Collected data
┌────────

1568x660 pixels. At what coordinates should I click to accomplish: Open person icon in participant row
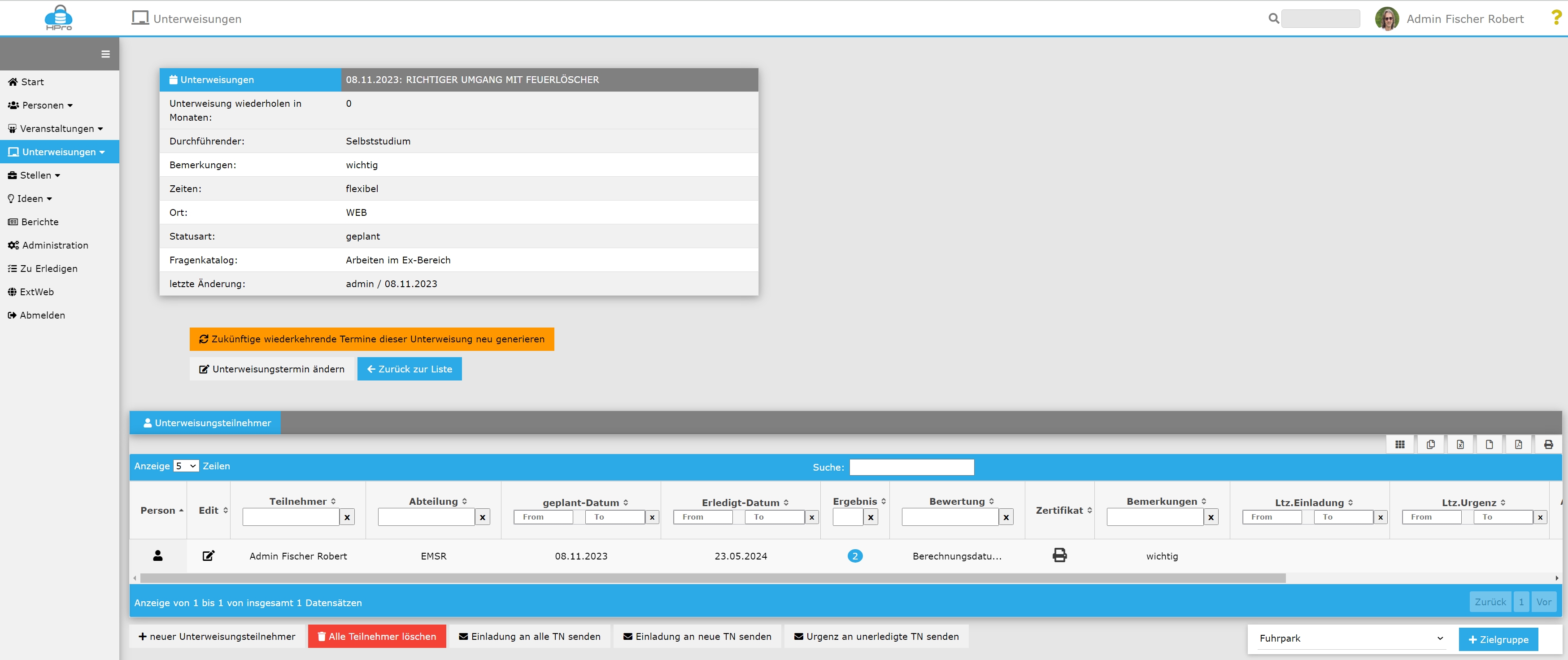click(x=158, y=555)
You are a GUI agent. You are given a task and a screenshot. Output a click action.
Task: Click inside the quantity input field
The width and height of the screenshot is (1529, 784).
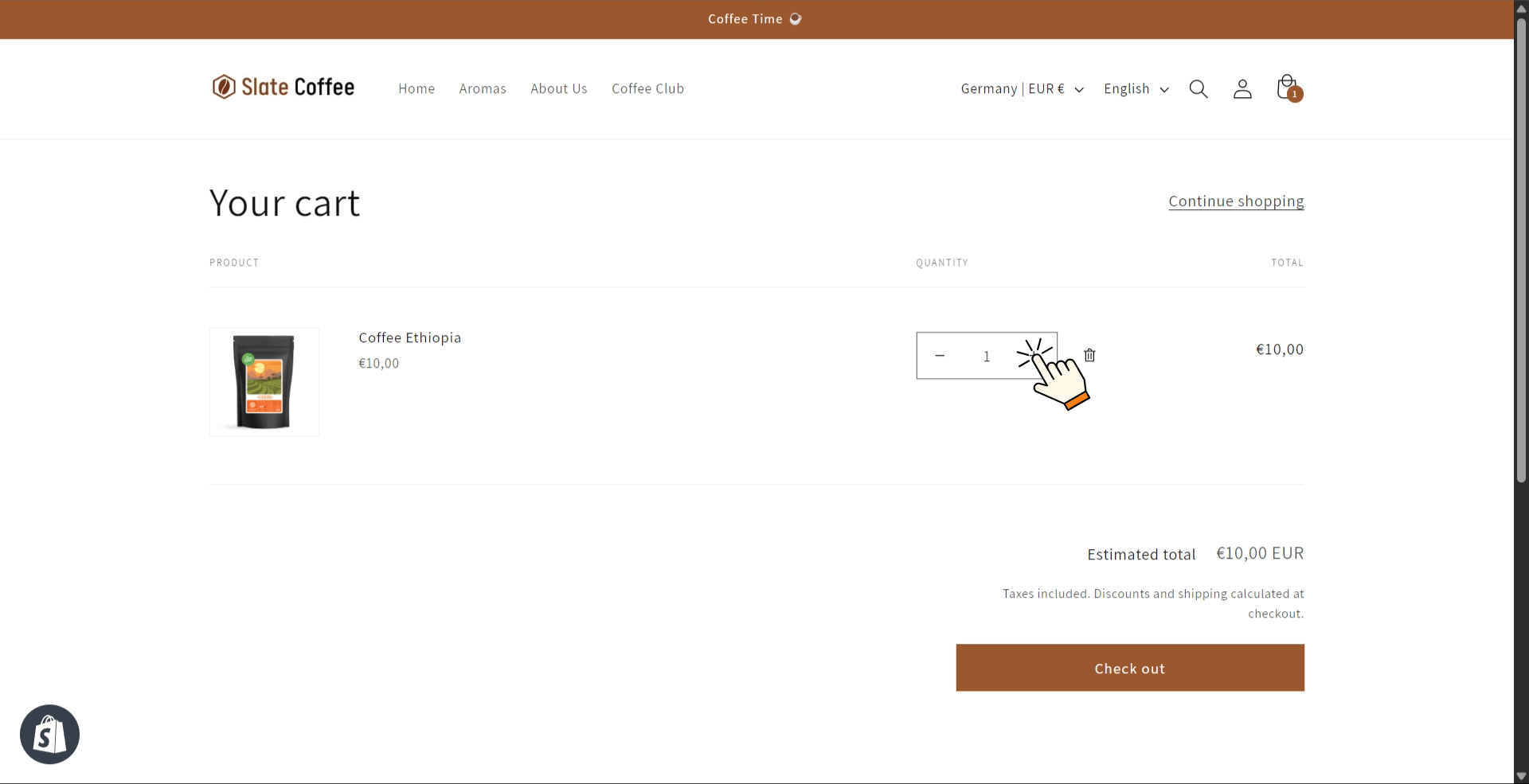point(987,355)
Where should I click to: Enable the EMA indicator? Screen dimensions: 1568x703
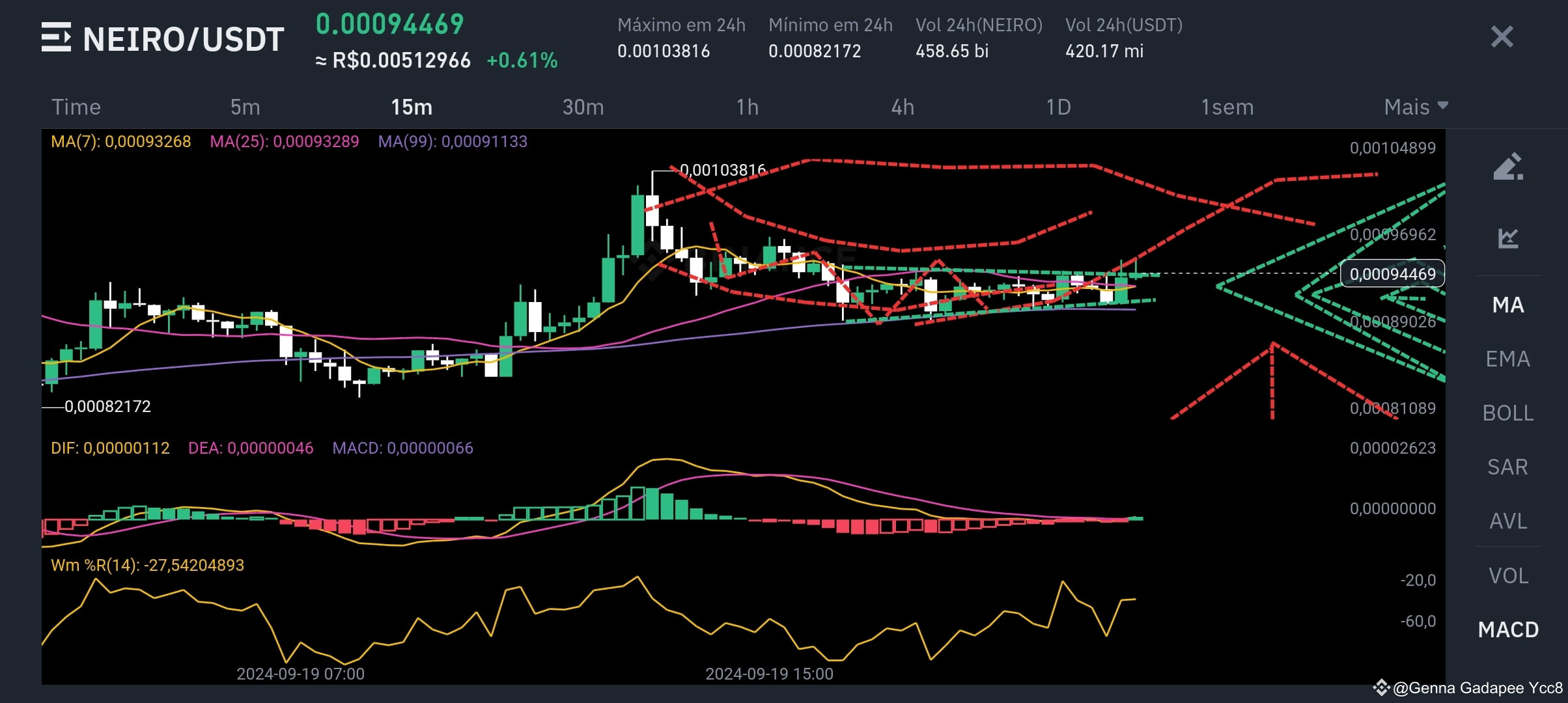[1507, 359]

└────────

* [PROBLEM REQUIREMENTS]: Reproduce the lines from the one holding "Where should I" through the end of the entries above exactly, keeping both ends and dropping every picture.

* [SOLUTION FOR THIS EXERCISE]:
Where should I click to: Enable the EMA indicator? Screen dimensions: 1568x703
[1507, 359]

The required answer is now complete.